Wednesday, June 27, 2012

Smoothies for Sjogren's

My June issue arrived tattered and dog-eared. Poor thing. I hope it's because someone in a mail room somewhere was paging through it and reading EVERY WORD. 

The June issue of the Sjogren's Syndrome Foundation's publication The Moisture Seekers is, as usual, packed with goodies. Of particular interest in this issue was the annual list of SSF volunteer awards which were announced at this year's National Patient Conference held in La Jolla, California.

All awardees contributed in impressive ways to the education, advocacy, and awareness of Sjogren's syndrome, but the accomplishments of the recipients of the Development Services Award -- The Sosin family -- were exceptionally inspirational.

This from June 2012 The Moisture Seekers Newsletter:
Development Service Award -- The Sosin Family 
From the moment their daughter, Paula, was diagnosed in her teens, the Sosin Family has rallied behind her. The Sosin Family exemplifies an award-winning family. 
The Sosin family started by getting involved in their local Sjogren's Walkabout by raising funds and bringing a team of family and friends to join the Walkabout. To date, the Sousin family has raised over $22,000 for the SSF.  
Part of these funds each year come from events and promotions using their family-owned Ben & Jerry's store in Maryland. Each May, the store holds and event called "Smoothies for Paula." This promotion gives the SSF $1 from every smoothie sold in the month of May.  
And as if "Smoothies for Paula" wasn't enough, the Sosins once again stepped up to support the SSF by using their storefront as a way to increase awareness. Each year in April, Ben & Jerry's holds a nationwide Free Cone Day. The Sosin Family again found a way to increase awareness and raise funds by having the SSF manage a table at their store on Free Cone Day to collect donations. In 2011, the SSF collected over $1,000 in donations and spoke to over 900 customers who came in for their free cone.  
In addition, both Paula and her mom have served as Awareness Ambassadors for the SSF and just recently, after graduating from the University of Delaware and moving to New York City, Paula volunteered to start a "Under 40 with Sjogren's" support group.  
So when we say it's a family affair, it really is! Marc and Bonnie (Paula's parents) and Yale (Paula's brother), along with Paula's determination -- are not done yet! They have vowed to continue until sjogren's is well-known nationwide! 
Yeah, Sosin family! All Sjogren's syndrome awareness and research funding is desperately needed, but spotlighting the need for early diagnosis and treatment of young sjoggies is especially important.

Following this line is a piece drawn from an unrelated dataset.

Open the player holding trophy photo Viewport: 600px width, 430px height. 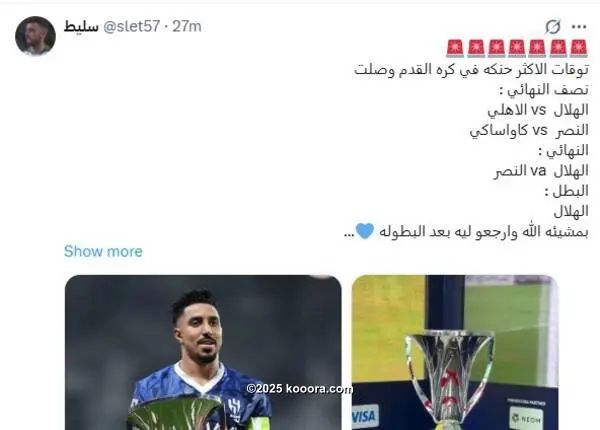(203, 352)
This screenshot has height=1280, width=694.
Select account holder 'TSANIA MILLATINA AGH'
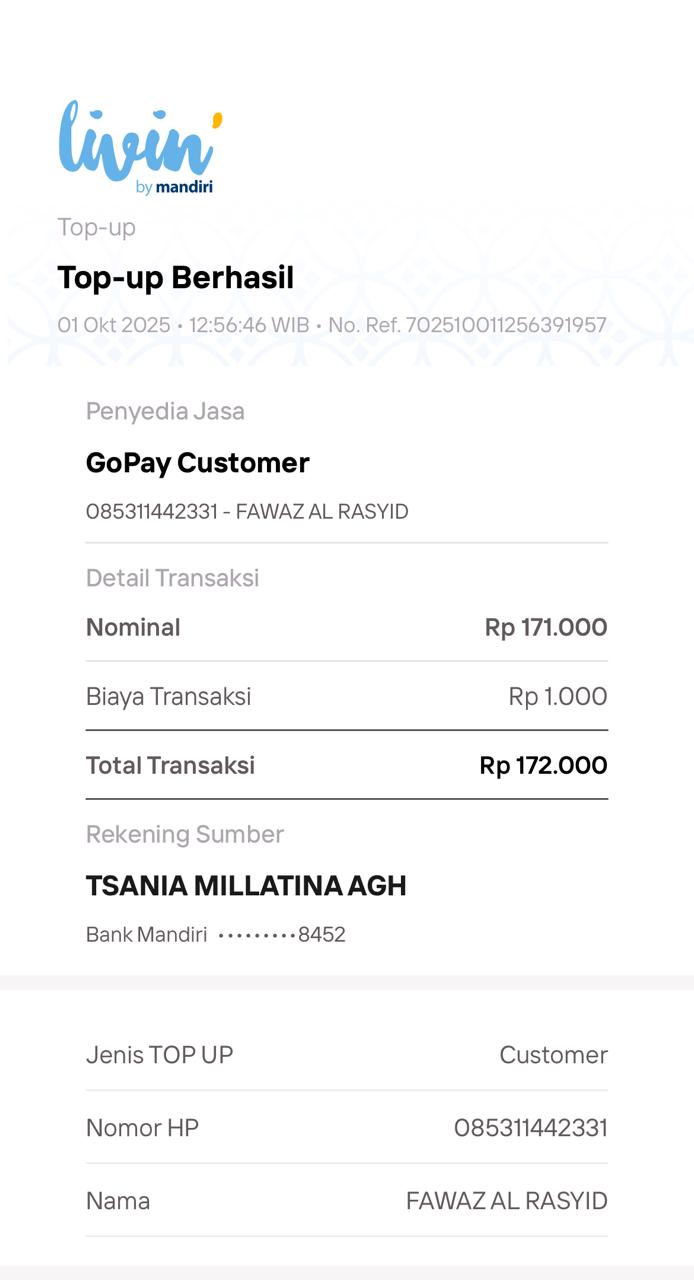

If I were in their neighborhood, I'd spring for a Smoothie for Paula. What a great idea. Wonder if they have mango......mmmmm........

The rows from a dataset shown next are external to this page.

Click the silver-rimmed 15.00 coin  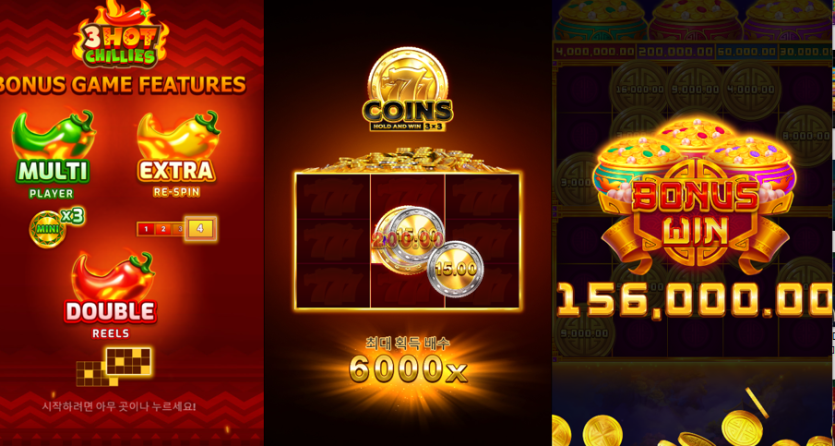[x=456, y=268]
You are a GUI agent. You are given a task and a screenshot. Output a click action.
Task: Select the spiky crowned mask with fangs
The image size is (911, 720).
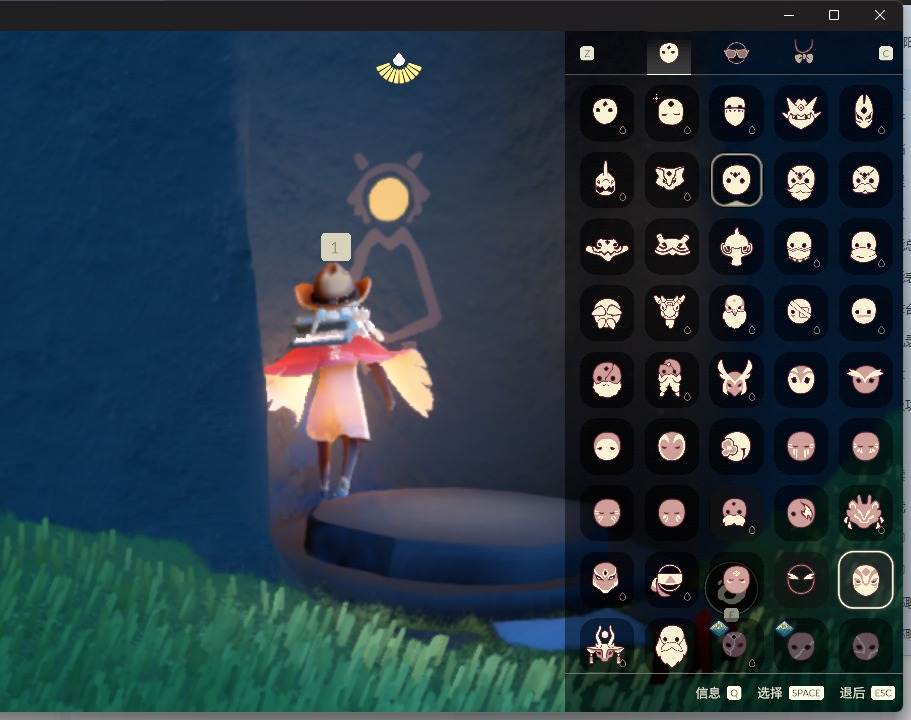tap(801, 113)
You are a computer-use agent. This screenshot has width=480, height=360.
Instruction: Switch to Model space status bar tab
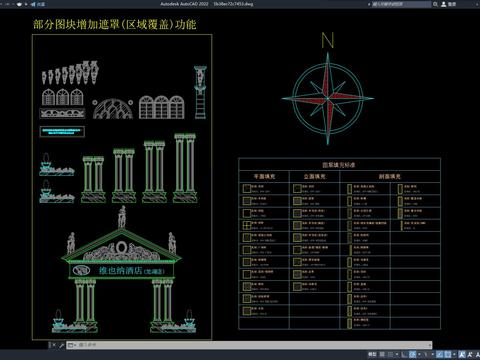[372, 354]
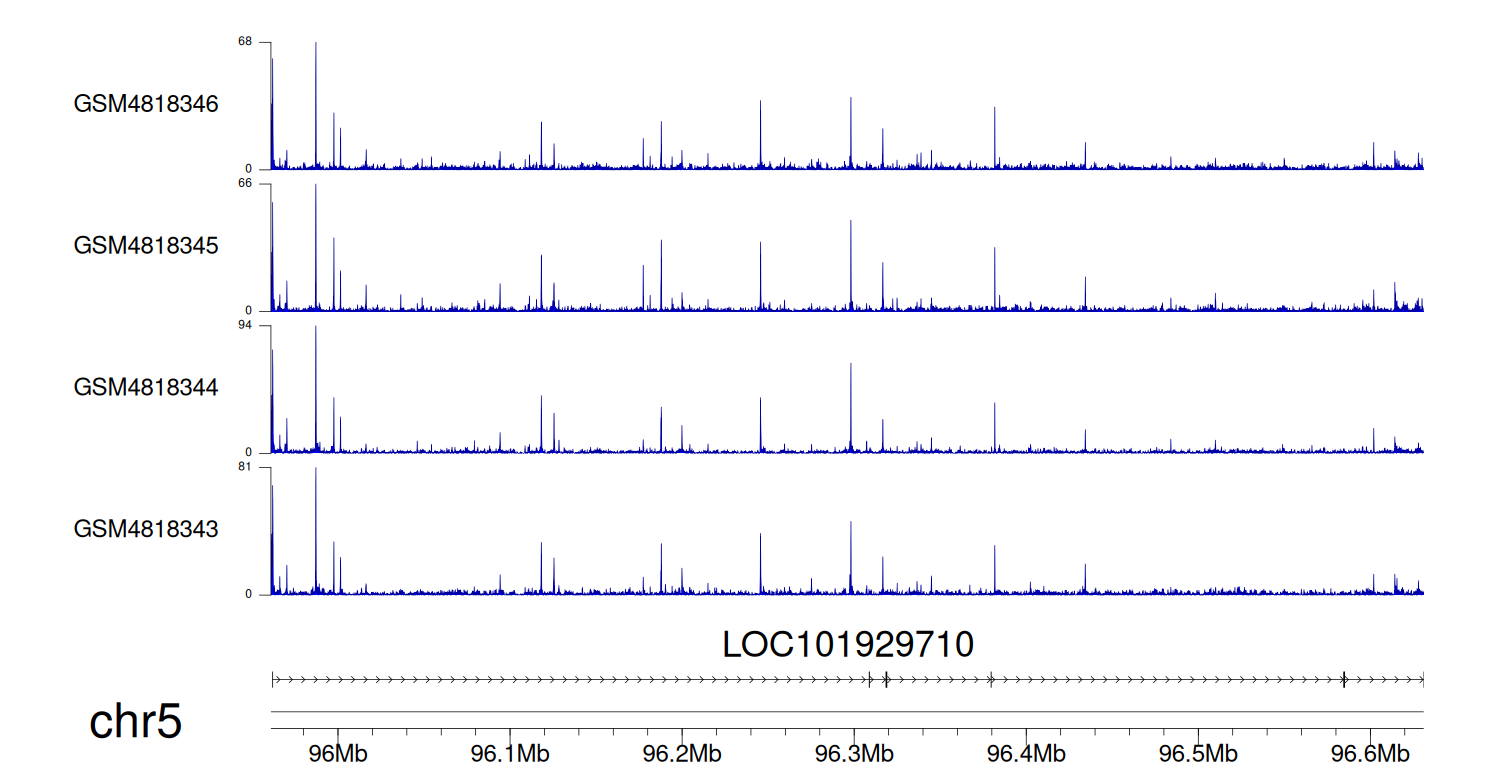Select the 96.6Mb axis tick label
The height and width of the screenshot is (780, 1500).
click(1370, 751)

If you, like me, were unable to attend the 2012 National Patient Conference, you can purchase audio CDs containing six of of the presentations by visiting the Sjogren's Syndrome Foundation website, or by calling the SSF office at 800-475-6473.


Amy Junod said...

My Moisture Seekers mag got was delivered to a neighbor's house. My neighbor sheepishly told me during a Bunco night that it had been sitting on her counter for weeks. She said it didn't seem like something important. It was a mini magazine. I told her it might be something associated with Sjogren's Syndrome. It opened up a big conversation. No one even knew that I had Sjogren's.

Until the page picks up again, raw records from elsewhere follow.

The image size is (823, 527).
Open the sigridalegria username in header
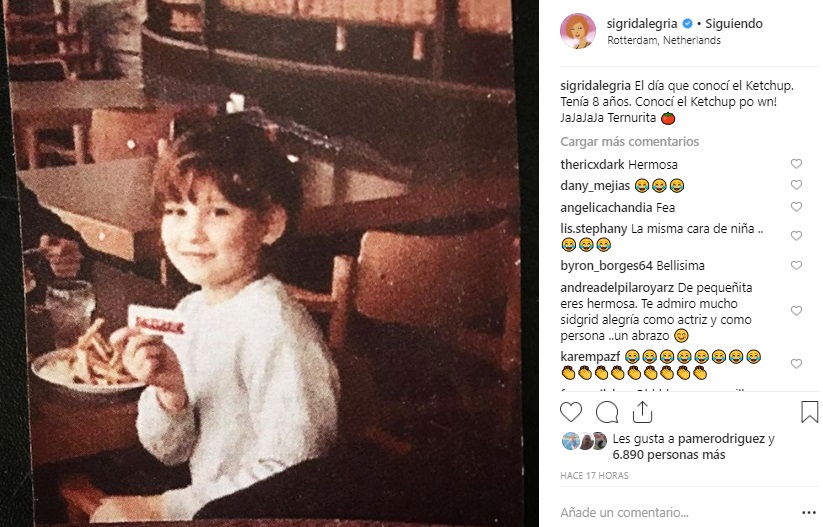tap(642, 24)
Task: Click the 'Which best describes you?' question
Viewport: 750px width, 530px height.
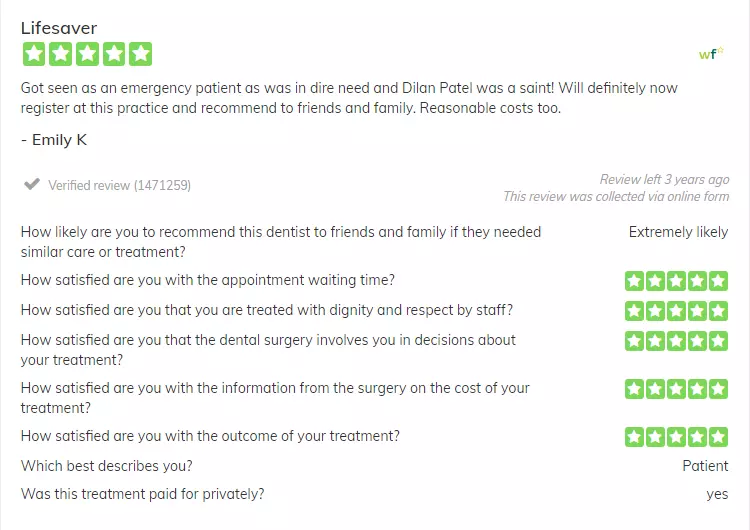Action: point(107,466)
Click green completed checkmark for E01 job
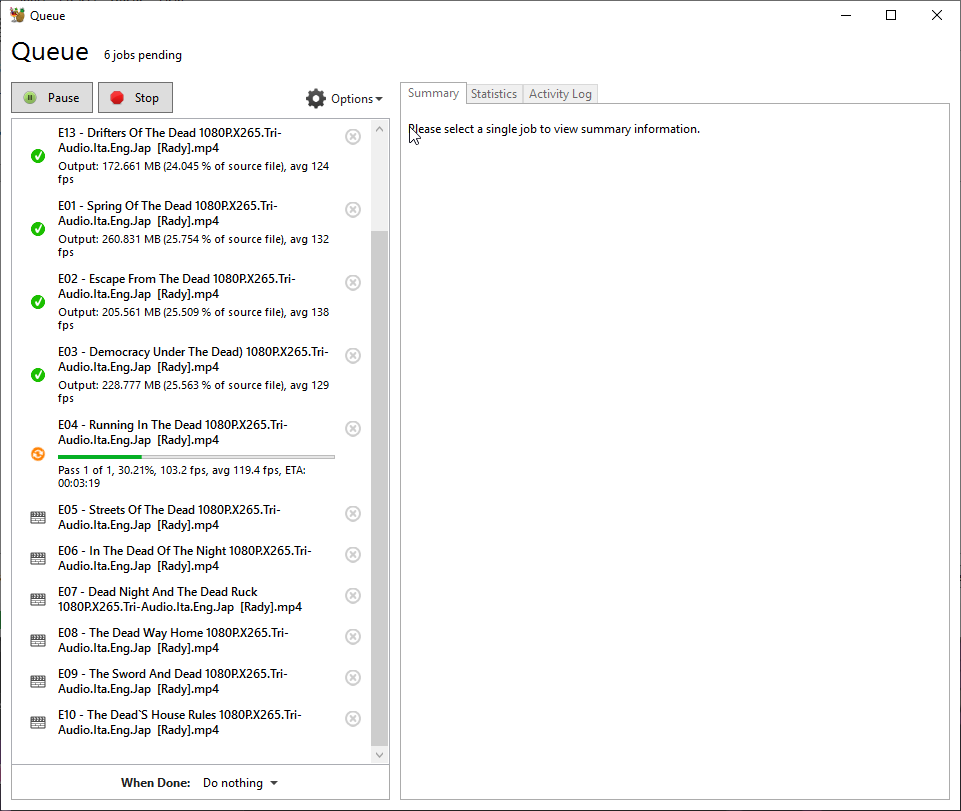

Am I the only one that is disappointed that the National Patient Conference CDs are for sale? I teeter totter with the Foundation. I really don't think fundraising should come from the circle of folks you do the advocating for. I think if they spread outside of our little Sjogren's circle it would also spread the word about Sjogren's. The Sjogren's does great work with research but I wish someone would help with the whole fundraising thing. It's off track.
When we did our local Sjogren's Walk About we had to donate 75.00 to get a t-shirt. Those things are crazy cheap and really would have done more to spread the word by giving them away. Allergan was the sponsor. (They are the folks that make $$$s with Botox btw)I'm sure they would have had connections to get the shirts to hand out along with the info on Sjogren's.
Love the ice cream fundraising idea. Sounds like a cool bunch of people.
(Ok...BICA will step off soapbox now)

Anonymous said...

I know that this is an old post, but I felt the need to respond as I agree. I don't mind paying a small fee for the National Conference CDs, but $16 per CD?!? Wow. Way too expensive. How about $25-$30 for all of the conference material which would basically fit on one $.50 cent DVD.